═════ DOCUMENT EXTRACT

Thursday, February 07, 2013 8:58 am
Kony's LRA killing fewer civilians, group finds
By JASON STRAZIUSOAssociated Press
President Barack Obama sent 100 U.S. advisers to help in the hunt for Kony and the LRA in late 2011, but the new report by the LRA Crisis Tracker did not say if the American presence helped reduce the number of attacks.
Whether the U.S. troops helped or not, the numbers indicate that the LRA is on the decline.
The LRA Crisis Tracker said that the 51 civilians killed last year is the lowest number since 2007. During its era of high terror, the LRA killed hundreds each year: In 2010 the LRA killed 706 civilians; in 2011 it was 154, LRA Crisis Tracker said. The LRA abducted 517 people in 2012.
The LRA carried out attacks within 10 kilometers (6 miles) of Obo - where U.S. advisers are stationed - twice in 2012, the report said, but a large number of brazen attacks were carried out in an area of the Central African Republic beyond the reach of Ugandan troops and U.S. advisers, the report said.
Kony has been on the run for decades, after terrorizing northern Uganda in the late 1980s. The region of Central Africa is so fast, so thick with jungle, and so under developed that he has been able to evade capture.
The report, echoing what the Ugandan military has said previously, said reports indicate that the LRA has established a presence in the southwest corner of Sudan, a country that once overtly aided Kony, though it denies doing so currently. It said that LRA defectors say that Sudan's military has allowed the LRA to maintain a camp near their Dafak garrison and provides the LRA with limited food and medical assistance.

══════════
═════ MATERIAL PROVIDED

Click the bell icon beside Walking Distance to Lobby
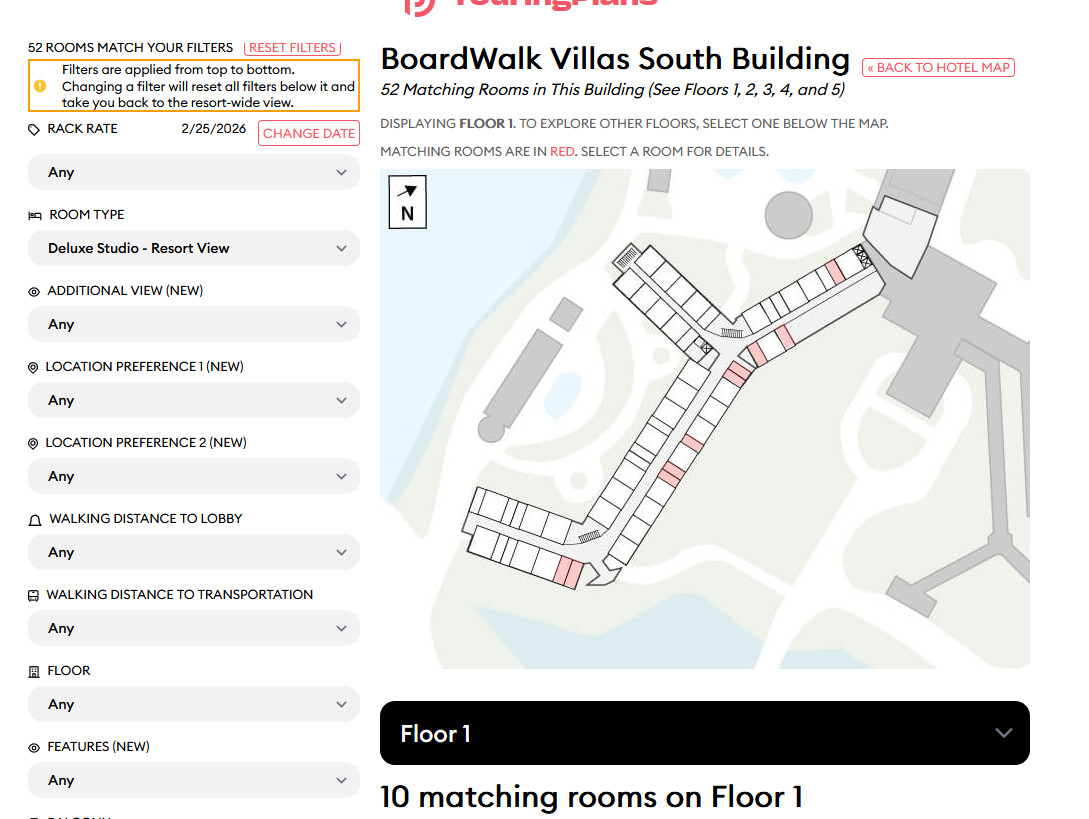This screenshot has width=1089, height=819. click(x=35, y=519)
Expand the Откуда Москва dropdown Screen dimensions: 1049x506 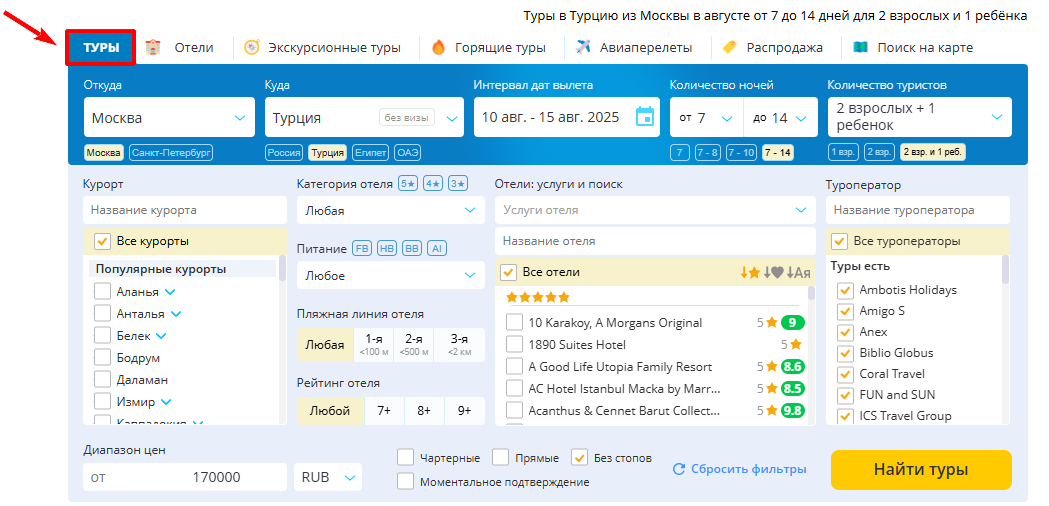coord(169,117)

══════════

» AIM OF THE TASK:
In the article on the LRA, change everything from "The LRA Crisis Tracker said" down to "to evade capture." by replacing "brazen" with "bold". The listing has no connection to the article on the LRA.

» RESULT BELOW:
The LRA Crisis Tracker said that the 51 civilians killed last year is the lowest number since 2007. During its era of high terror, the LRA killed hundreds each year: In 2010 the LRA killed 706 civilians; in 2011 it was 154, LRA Crisis Tracker said. The LRA abducted 517 people in 2012.
The LRA carried out attacks within 10 kilometers (6 miles) of Obo - where U.S. advisers are stationed - twice in 2012, the report said, but a large number of bold attacks were carried out in an area of the Central African Republic beyond the reach of Ugandan troops and U.S. advisers, the report said.
Kony has been on the run for decades, after terrorizing northern Uganda in the late 1980s. The region of Central Africa is so fast, so thick with jungle, and so under developed that he has been able to evade capture.